1.6 min read

IDC to Back Major South African Subsea Cable Project

South Africa’s IDC is supporting the SAEx subsea cable, enhancing global connectivity with direct links to the U.S. and Brazil.By Duncan McLeod, TechCentral
February 25, 2025

SAEx, a long-running project by a team of South Africans to build a submarine broadband cable system, has a renewed lease on life.

TechCentral has learnt exclusively that the Industrial Development Corporation (IDC) has approved project development capital to complete a “definitive” feasibility study for the SAEx East Subsea Fibre-Optic Cable Project, which will connect South Africa with Singapore in Southeast Asia.

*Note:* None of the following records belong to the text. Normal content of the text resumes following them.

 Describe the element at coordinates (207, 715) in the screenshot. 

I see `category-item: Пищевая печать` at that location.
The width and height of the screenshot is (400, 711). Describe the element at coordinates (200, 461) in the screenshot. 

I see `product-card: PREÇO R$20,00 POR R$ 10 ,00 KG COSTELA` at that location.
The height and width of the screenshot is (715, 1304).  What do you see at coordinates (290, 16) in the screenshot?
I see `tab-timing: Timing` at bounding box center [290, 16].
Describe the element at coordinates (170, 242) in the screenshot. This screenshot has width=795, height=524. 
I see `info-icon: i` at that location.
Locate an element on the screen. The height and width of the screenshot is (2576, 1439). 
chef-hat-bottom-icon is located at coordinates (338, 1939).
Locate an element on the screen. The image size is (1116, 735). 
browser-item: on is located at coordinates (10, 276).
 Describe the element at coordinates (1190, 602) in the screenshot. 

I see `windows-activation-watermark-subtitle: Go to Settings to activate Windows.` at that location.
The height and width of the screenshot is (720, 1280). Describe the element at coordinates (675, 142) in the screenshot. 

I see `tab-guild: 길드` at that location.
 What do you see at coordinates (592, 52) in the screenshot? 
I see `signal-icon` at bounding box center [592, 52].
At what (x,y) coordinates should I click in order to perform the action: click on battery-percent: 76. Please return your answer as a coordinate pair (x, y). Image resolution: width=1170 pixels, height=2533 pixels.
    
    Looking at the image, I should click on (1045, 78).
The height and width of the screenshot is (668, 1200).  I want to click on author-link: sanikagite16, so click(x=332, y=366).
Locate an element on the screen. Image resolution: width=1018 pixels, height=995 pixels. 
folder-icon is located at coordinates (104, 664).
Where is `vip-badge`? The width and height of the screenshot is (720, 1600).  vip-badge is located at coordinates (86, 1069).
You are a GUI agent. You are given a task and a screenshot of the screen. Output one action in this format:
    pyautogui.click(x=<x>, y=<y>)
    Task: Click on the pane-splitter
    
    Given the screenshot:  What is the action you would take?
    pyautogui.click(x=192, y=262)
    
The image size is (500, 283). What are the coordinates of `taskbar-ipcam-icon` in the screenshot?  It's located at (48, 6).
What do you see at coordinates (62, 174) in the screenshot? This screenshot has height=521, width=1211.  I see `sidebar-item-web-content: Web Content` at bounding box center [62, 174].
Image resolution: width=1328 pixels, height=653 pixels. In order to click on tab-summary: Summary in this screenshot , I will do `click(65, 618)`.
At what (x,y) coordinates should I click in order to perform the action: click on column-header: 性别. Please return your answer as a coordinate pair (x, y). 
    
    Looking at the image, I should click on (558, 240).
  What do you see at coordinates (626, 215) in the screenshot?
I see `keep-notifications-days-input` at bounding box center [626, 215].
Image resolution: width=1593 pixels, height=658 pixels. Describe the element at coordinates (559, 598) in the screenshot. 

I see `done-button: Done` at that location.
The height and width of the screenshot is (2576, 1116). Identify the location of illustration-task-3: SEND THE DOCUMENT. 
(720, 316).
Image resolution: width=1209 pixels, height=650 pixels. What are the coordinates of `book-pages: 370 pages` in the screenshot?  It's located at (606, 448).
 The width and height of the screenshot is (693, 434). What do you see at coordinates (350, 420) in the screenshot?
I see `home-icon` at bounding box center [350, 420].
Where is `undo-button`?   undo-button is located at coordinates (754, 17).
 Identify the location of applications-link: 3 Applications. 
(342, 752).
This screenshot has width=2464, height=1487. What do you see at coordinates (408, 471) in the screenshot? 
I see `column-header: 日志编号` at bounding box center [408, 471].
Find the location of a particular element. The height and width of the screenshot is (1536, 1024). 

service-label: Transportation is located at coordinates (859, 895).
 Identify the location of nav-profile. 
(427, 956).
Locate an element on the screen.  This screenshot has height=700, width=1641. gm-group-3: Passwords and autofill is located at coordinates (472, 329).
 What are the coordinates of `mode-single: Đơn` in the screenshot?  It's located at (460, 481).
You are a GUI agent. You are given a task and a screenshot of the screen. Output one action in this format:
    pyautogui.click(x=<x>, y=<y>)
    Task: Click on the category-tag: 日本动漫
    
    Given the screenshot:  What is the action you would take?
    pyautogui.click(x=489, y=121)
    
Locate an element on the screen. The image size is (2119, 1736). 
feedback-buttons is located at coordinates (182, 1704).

The project, which has been in development in various guises for more than a decade, may finally be moving ahead, with financial close on fundraising expected in the second half of the year.

The last time any news emerged from the SAEx team was seven years ago, when it was said it had contracted Alcatel Submarine Networks to conduct a submarine survey.

The IDC and SAEx International Management Limited (SIML) will be co-sponsors of the SAEx East project – the first phase of an envisaged cable system that will eventually also deliver a route from South Africa to the Americas across the Atlantic Ocean. When completed, the entire cable system will be known as the SAEx Southern Oceans Network, or SAEx SON.

“The network will connect four continents along a unique but resilient southern hemispheric all-wet routing that connects South Africa to Asia via Singapore,” SAEx said in a statement shared with TechCentral.

“It will have branching units to several Indian Ocean islands and other strategic markets, including the prospect of a branch to India along the route. Through the SAEx West system, the second phase of the project, the network will connect South Africa to South America, North America and potentially West Africa.

Deep-ocean path

SAEx project director and SIML MD Rosalind Thomas said: “SAEx East is an additional undersea cable route removing dependency on the traditional Red Sea route or the proposed terrestrial routes to Europe.